--- Begin EXCERPTED DATA ---
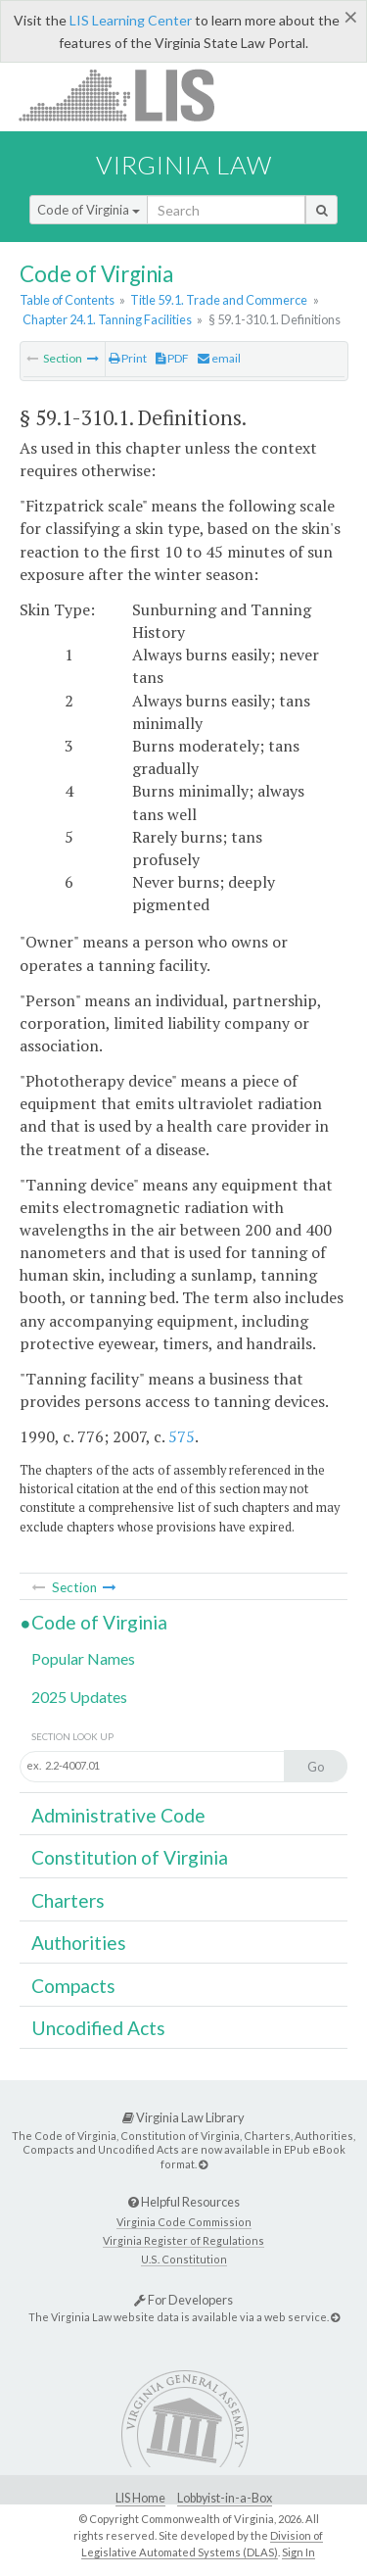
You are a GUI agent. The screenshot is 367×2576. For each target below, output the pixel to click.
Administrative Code (118, 1815)
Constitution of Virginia (129, 1857)
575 (181, 1436)
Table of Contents (67, 300)
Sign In (298, 2552)
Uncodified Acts (98, 2028)
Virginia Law (184, 164)
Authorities (78, 1942)
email (219, 358)
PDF (172, 358)
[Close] (351, 16)
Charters (68, 1900)
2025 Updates (79, 1696)
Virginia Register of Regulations (183, 2240)
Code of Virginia (88, 210)
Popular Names (83, 1658)
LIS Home (140, 2498)
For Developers (183, 2300)
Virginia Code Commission (184, 2221)
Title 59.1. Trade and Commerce (218, 300)
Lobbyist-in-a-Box (224, 2498)
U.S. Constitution (184, 2259)
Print (128, 358)
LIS (128, 95)
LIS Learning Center (130, 20)
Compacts (73, 1985)
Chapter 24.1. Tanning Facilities (107, 319)
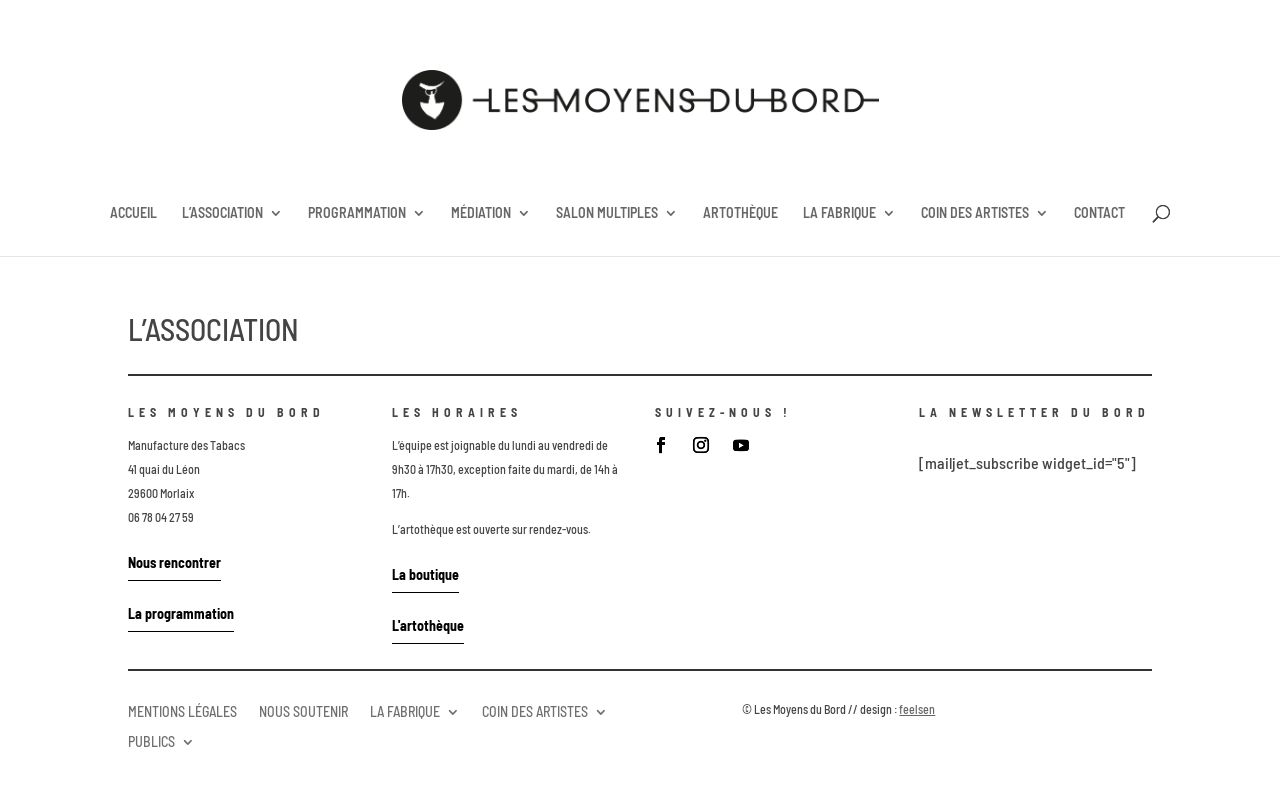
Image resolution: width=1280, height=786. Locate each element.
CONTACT (1099, 213)
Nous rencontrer (174, 562)
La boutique (425, 574)
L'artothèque (428, 625)
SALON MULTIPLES (607, 213)
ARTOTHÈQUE (740, 213)
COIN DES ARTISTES (975, 213)
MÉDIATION (481, 213)
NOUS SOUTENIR (303, 711)
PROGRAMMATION (357, 213)
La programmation (181, 613)
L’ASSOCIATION (222, 213)
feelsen (917, 709)
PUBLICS (151, 741)
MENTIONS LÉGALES (182, 711)
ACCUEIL (133, 213)
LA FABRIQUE (839, 213)
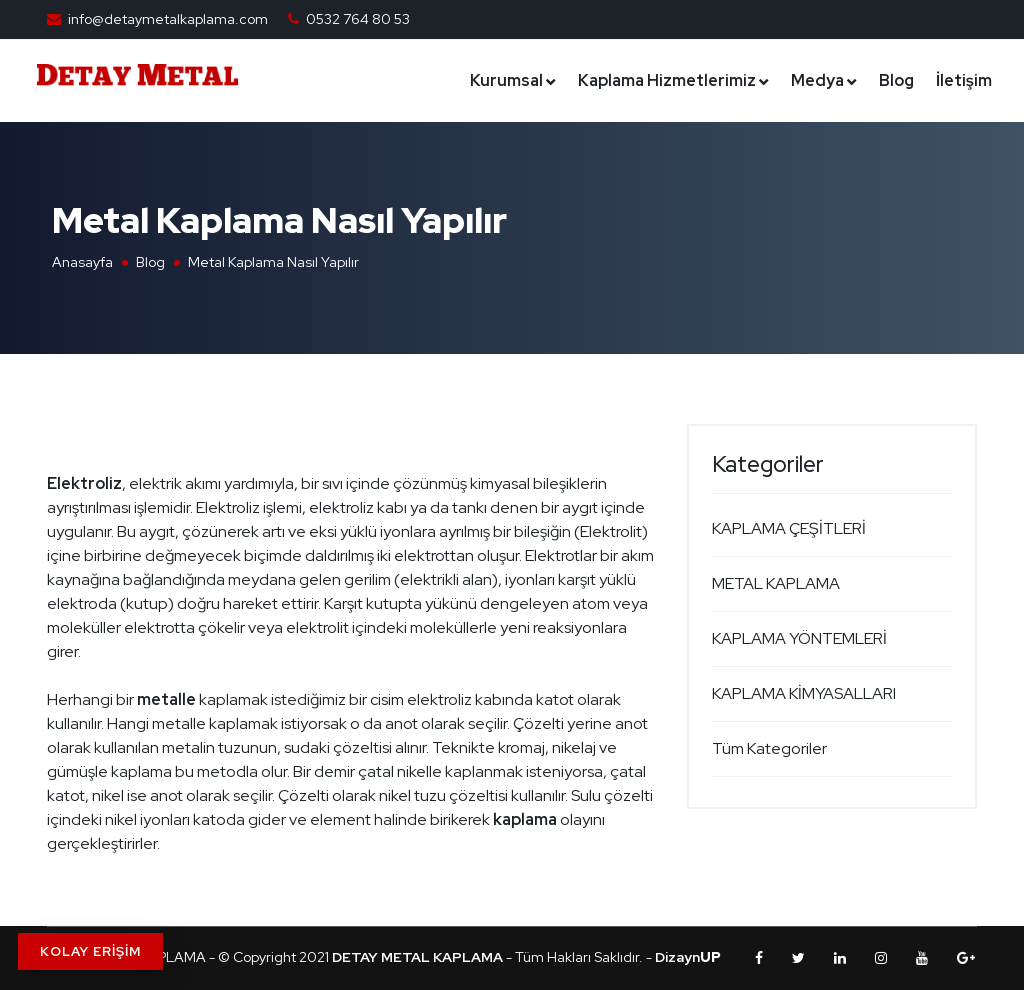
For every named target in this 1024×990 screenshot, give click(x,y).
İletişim (964, 80)
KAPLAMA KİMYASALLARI (804, 693)
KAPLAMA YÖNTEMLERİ (799, 638)
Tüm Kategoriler (769, 748)
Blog (896, 80)
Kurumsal (506, 80)
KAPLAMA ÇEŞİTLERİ (789, 528)
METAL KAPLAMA (776, 583)
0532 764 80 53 (358, 19)
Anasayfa (82, 262)
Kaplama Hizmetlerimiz (667, 80)
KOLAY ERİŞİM (90, 951)
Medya (817, 80)
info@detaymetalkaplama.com (168, 19)
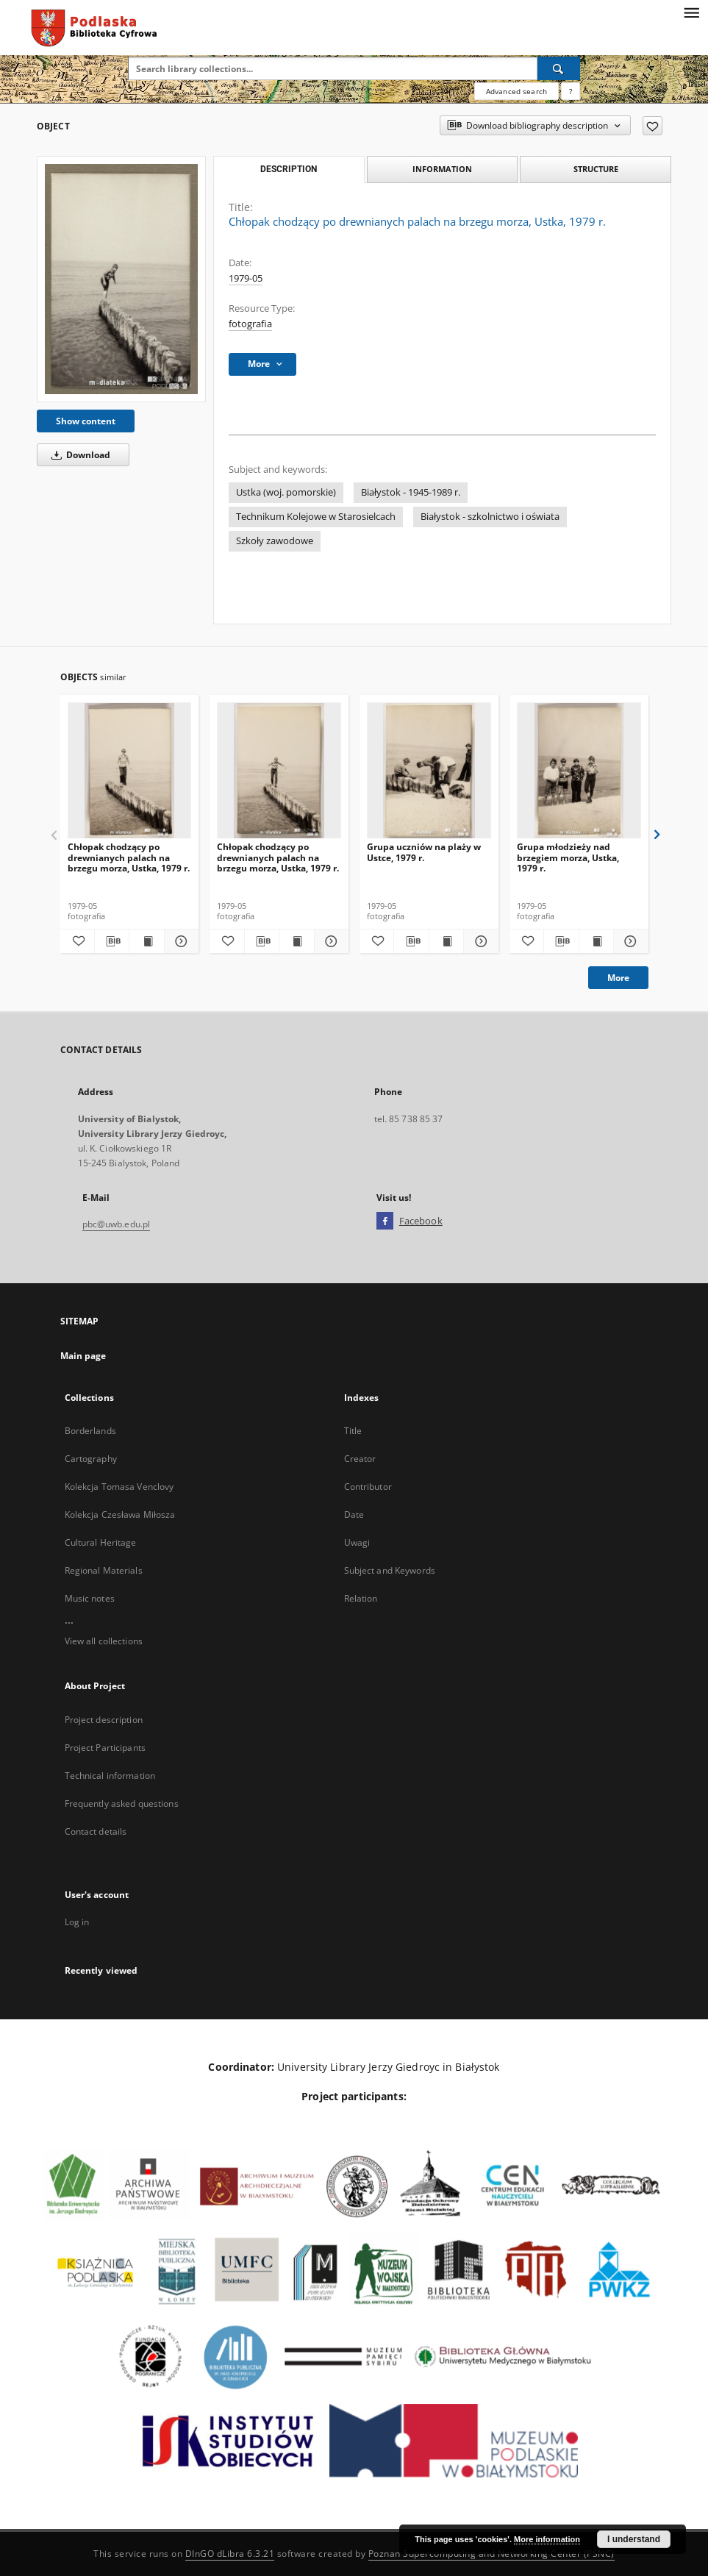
--- End EXCERPTED DATA ---
→ PROBLEM REQUIREMENTS
Reproduce the records from the line containing "Tüm Kategoriler (769, 748)", that line included, through the end of the records, keeping every request and shifting each coordinate in the answers by adding 32 to both of its numbers. Leave the pictures out of the answer.

→ RESPONSE BELOW
Tüm Kategoriler (801, 780)
Blog (928, 112)
Kurumsal (538, 112)
KAPLAMA ÇEŞİTLERİ (821, 560)
METAL KAPLAMA (808, 615)
0532 764 80 53 (390, 51)
Anasayfa (114, 294)
Kaplama Hizmetlerimiz (699, 112)
KOLAY ERİŞİM (122, 983)
Medya (849, 112)
info@detaymetalkaplama.com (200, 51)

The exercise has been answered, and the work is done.